The FCC has ordered Nextel to pay approximately $3.2 billion net of transition costs and the value of the licenses it already holds. Nextel will move its network from the 800-megahertz (MHz) band to 1,900 MHz. This is part of the FCC's spectrum-realignment plan, announced on July 8, to eliminate interference with public-safety operators in the 800-MHz band.

The FCC indicated it had intended to adopt and implement a band-realignment plan similar to the joint proposals submitted by Nextel and the leading public-safety associations, including Nextel's receipt of a license for 10 MHz of spectrum in the 1,900-MHz band. The joint proposals are known as the consensus plan.

Nextel's competitors vehemently oppose the FCC order because they believe Nextel is paying below fair-market value for the 1,900-MHz band. In its written public order, the FCC made an extra effort to address and refute most of the objections to the consensus plan.

At an analyst conference on Oct. 6, Nextel management stated that it believes some inconsistencies remain in the final order related to public safety and company issues that need to be resolved. After two-and-a-half years, Nextel is hopeful the spectrum swap order will be completed in the next 60 days or by yearend.

READYING FOR 3G.  Once these regulatory matters are completed, we believe Nextel will make a decision sometime in the first quarter of 2005 about 3G technology and selected vendors. In the meantime, it's deploying a 2.5G technology, WiDEN, from Motorola (MOT ; buy; $17) to improve data rates up to 80 kilobits per second. Nextel has worked closely with Motorola on its current iDEN network and continues to expand voice capacity.

Excluding 3G-capital outlays, we expect capital spending to be approximately $2.4 billion in 2004 and then decline to $2 billion in 2005. Besides network upgrades that are under way, Nextel is expanding its network's geographic footprint to extend service coverage in fast-growing markets. More than 600 new cell sites should be deployed in 2004, and Nextel has a target of 2,200 to 2,500 new cell sites for its core network.

What about 3G technology and vendor selection? In February, 2004, Nextel started a market trial in the Raleigh-Durham (N.C.) market, using Flarion Technologies' FLASH-OFDM wireless technology. The trial has been a success, with data rates up to 3 megabits per second with broadband wireless access to laptop and desktop computers, pocket PCs, and similar devices in a mobile setting. One of Nextel's concerns is time to market and vendors' capability to delivering OFDM infrastructure and handsets.

In our opinion, Flarion is only a development-stage company and cannot meet the 3G product requirements to manufacture and install a $2.5 billion network and ship 3G handsets in high volume for Nextel.

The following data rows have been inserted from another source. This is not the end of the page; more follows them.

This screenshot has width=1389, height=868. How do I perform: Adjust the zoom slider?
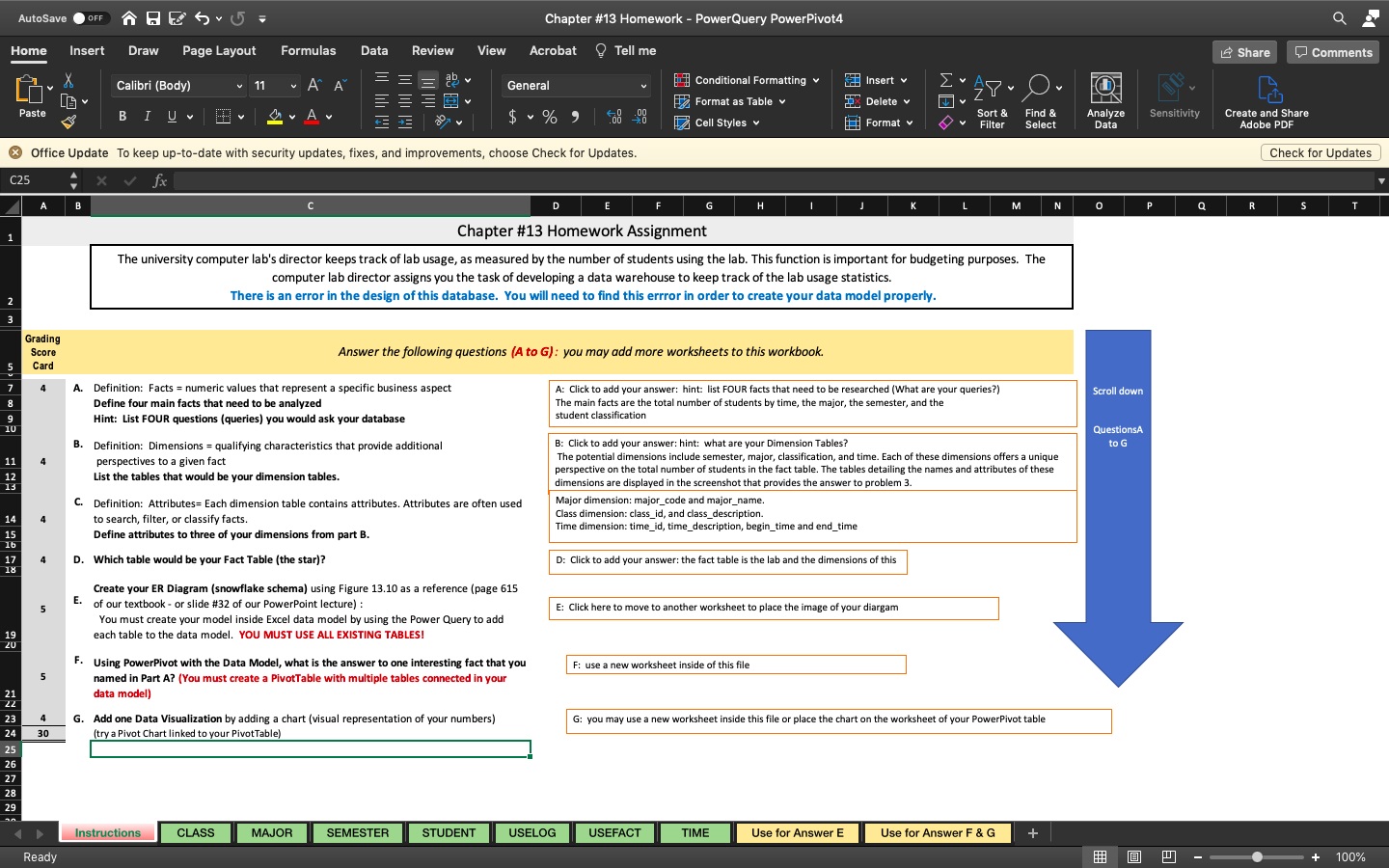1256,856
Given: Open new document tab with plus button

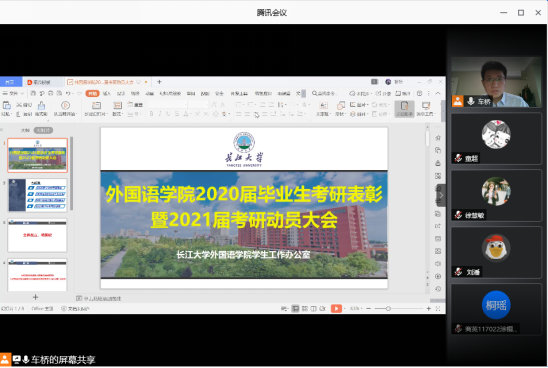Looking at the screenshot, I should [x=159, y=82].
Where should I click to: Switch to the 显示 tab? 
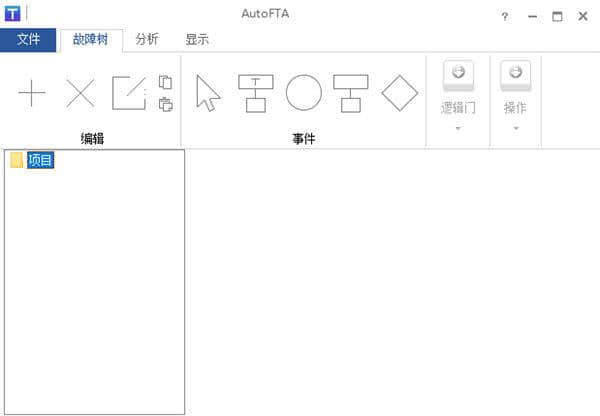point(197,40)
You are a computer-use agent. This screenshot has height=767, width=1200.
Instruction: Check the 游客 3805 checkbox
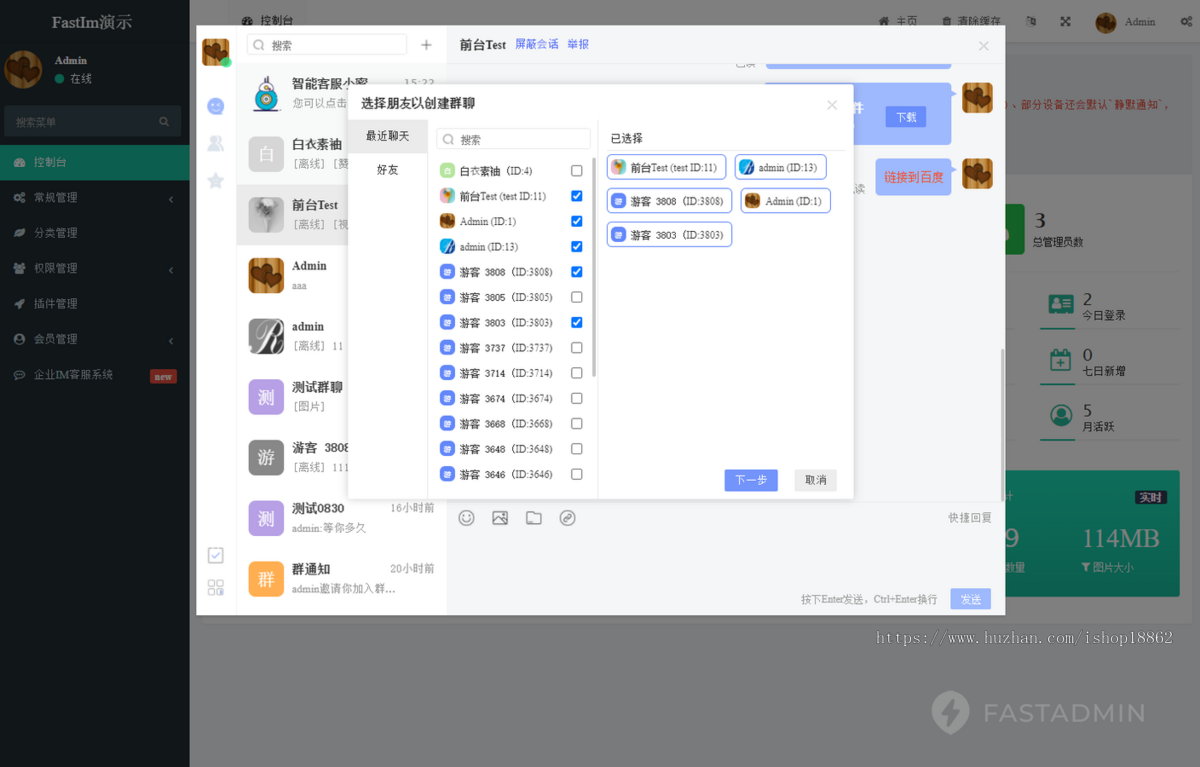tap(576, 297)
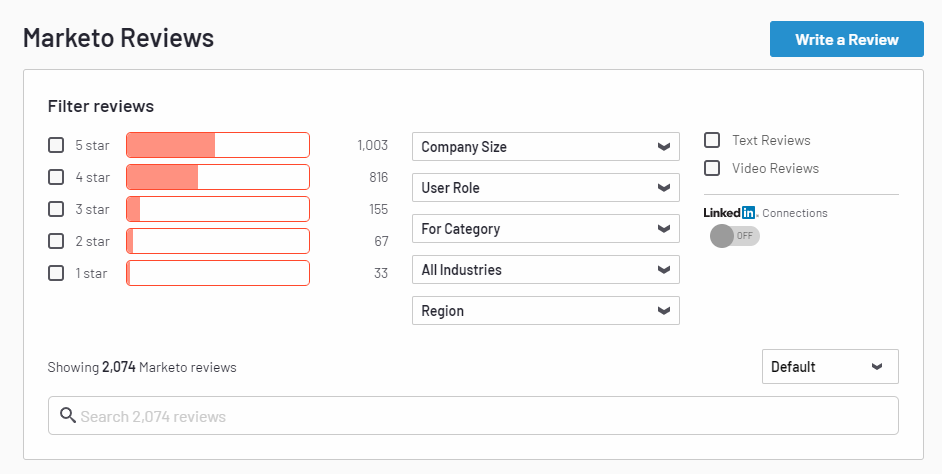
Task: Toggle LinkedIn Connections switch on
Action: click(734, 236)
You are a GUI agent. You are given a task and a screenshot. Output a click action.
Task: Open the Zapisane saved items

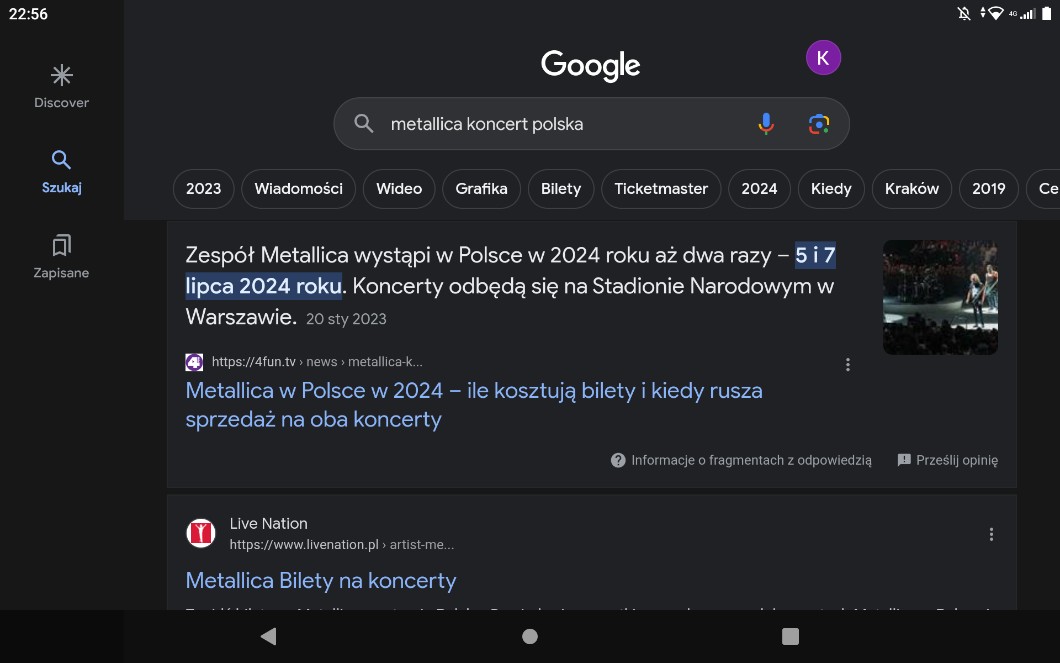pyautogui.click(x=62, y=256)
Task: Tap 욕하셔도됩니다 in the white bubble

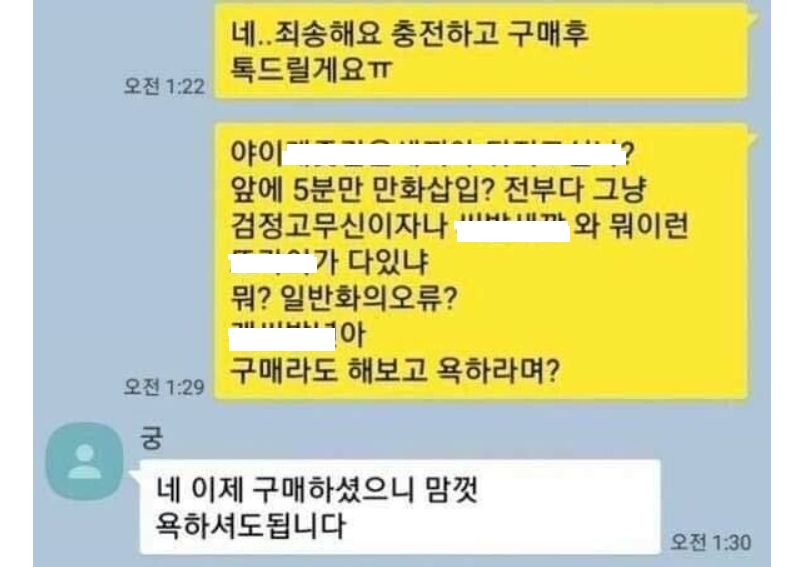Action: [250, 526]
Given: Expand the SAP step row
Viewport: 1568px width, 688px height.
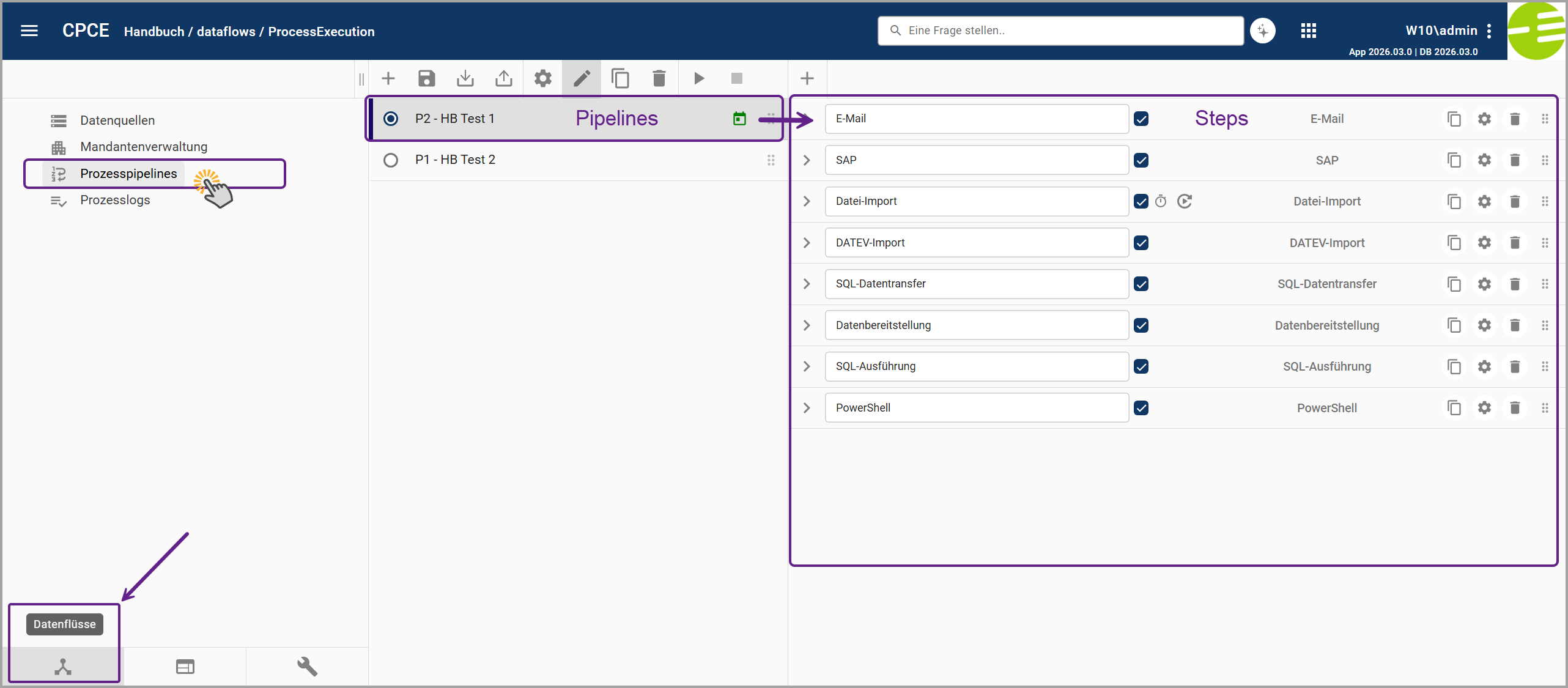Looking at the screenshot, I should pyautogui.click(x=807, y=160).
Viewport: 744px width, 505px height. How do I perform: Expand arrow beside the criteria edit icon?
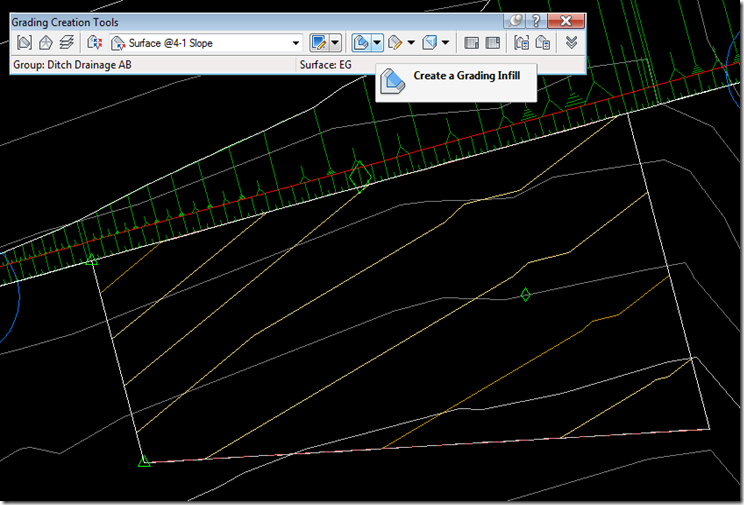click(336, 43)
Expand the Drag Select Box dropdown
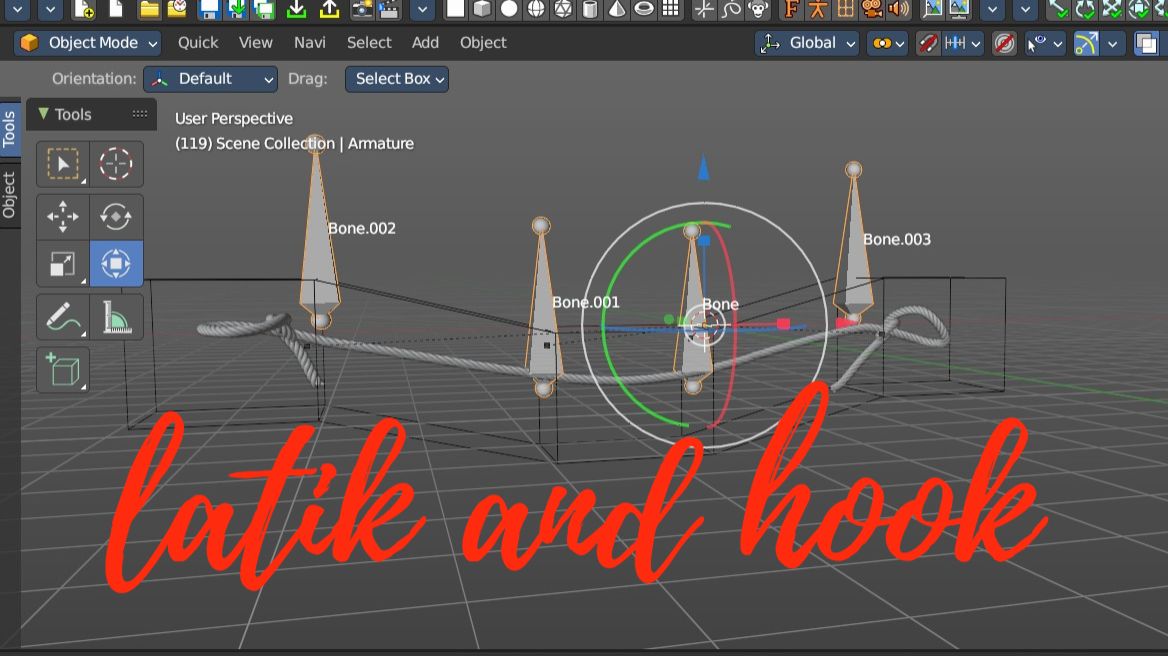The height and width of the screenshot is (656, 1168). pyautogui.click(x=396, y=79)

""BEST-IN-CLASS" TECHNOLOGY.  Nextel's management has asked vendors to submit proposals, either using Flarion's OFDM technology, Qualcomm's (QCOM ; buy: $43) CDMA 1xEV-DO, or submit bids on both. For those vendors supporting the CDMA technology, Nextel will give careful consideration only to those proposals that offer a distinct technical advantage to Nextel's competitors, Sprint (FON ; hold; $20) and Verizon Wireless, which are already deploying 1xEV-DO.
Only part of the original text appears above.